Effect of anti-A antibodies on the interaction between the SARS-CoV S protein and ACE2. (A) The anti-A monoclonal antibody 3-3A was added at the indicated concentrations to the triple transfected CHO cells suspension prior to incubation on the Vero cell layer. An irrelevant IgG1 was used as control at 4 μg/mL. The results are presented as mean cell number per field ±SD of one representative experiment out of two. From 1.0 μg/mL to 4.0 μg/mL anti-A, values are significantly different from those for the control IgG (P < 0.05 and 0.001, respectively). (B) Adsorption of the anti-A natural antibody from human O plasmas. Plasma samples from two individuals were adsorbed on either control silica beads (mock) or A type 2 tetrasaccharide conjugated to silica beads (At2). The postadsorption plasma reactivity on A type 2 conjugated to polyacrylamide was tested by ELISA. Results are shown as O.D. 450 nm values of duplicate wells ±SD for each plasma sample diluted at 1/4. In the absence of A type 2 conjugate, mean O.D. values were 0.13. (C) Inhibition of the adhesion of CHO triple transfected cells to Vero cells by mock adsorbed (mock) or A type 2 (At2) adsorbed human blood group O plasma samples from individuals 1 and 2. Plasma samples were diluted at 1/8 in PBS. Control values were obtained in the absence of plasma.
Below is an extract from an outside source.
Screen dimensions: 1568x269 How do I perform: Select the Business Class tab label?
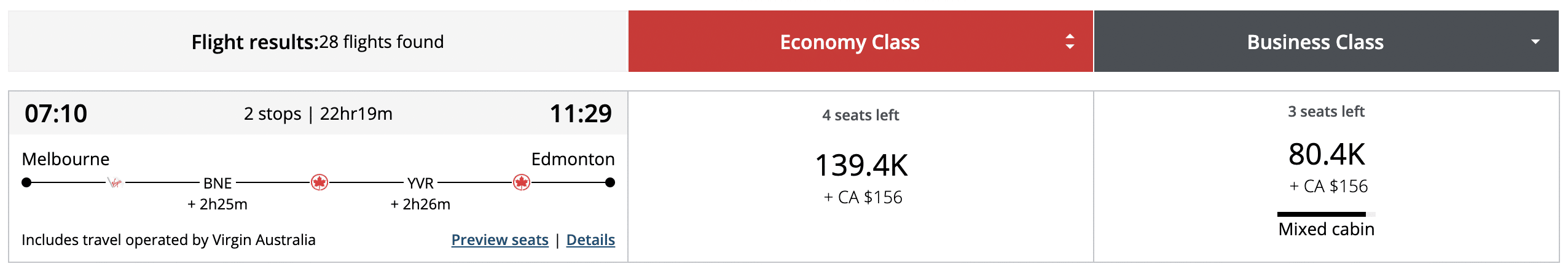point(1315,42)
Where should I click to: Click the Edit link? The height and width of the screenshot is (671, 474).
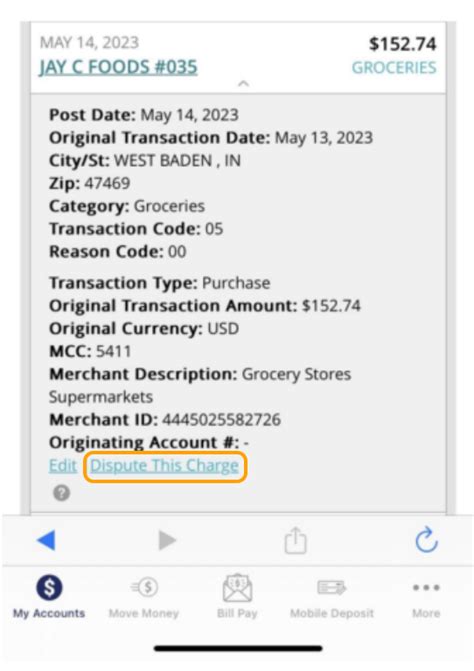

Values for the mock adsorbed plasma were significantly different from the control values (P < 0.001). (D) Inhibition of the adhesion in the cell-based assay as in C by serial dilutions of unadsorbed plasma from individual 1. All values obtained in the presence of plasma were significantly different from the control value (from P < 0.05 to P < 0.0001).

Fig. 4

Transmission patterns used to model the effect of the ABO polymorphism. In the absence of ABO effect, transmission can occur irrespective of the ABO type (full arrows in all directions). In the presence of a strong ABO effect, transmission occurs strictly according to the rules of transfusion, whereas in the case of a moderate ABO effect, some incompatible transmission can occur (dashed arrows). Determination of the values of the transmission coefficients β, β₁, β₂ has been done based on the Hong Kong hospital outbreak data, as described in the supplemental material. Transmission coefficients correspond to the transmission rates of the disease for each contact.

Fig. 5

Influence of the ABO polymorphism, with either a moderate group effect (A) or a strong group effect (B) as compared with no group effect, on the number of infected individuals over time in four different populations presenting large differences in the frequencies of ABO phenotypes.

Fig. 6

Influence of different transmission patterns, no group effect (A), moderate group effect (B) or strong group effect (C), on the number of infected individuals over time according to their blood groups in the Chinese (Hong Kong) population.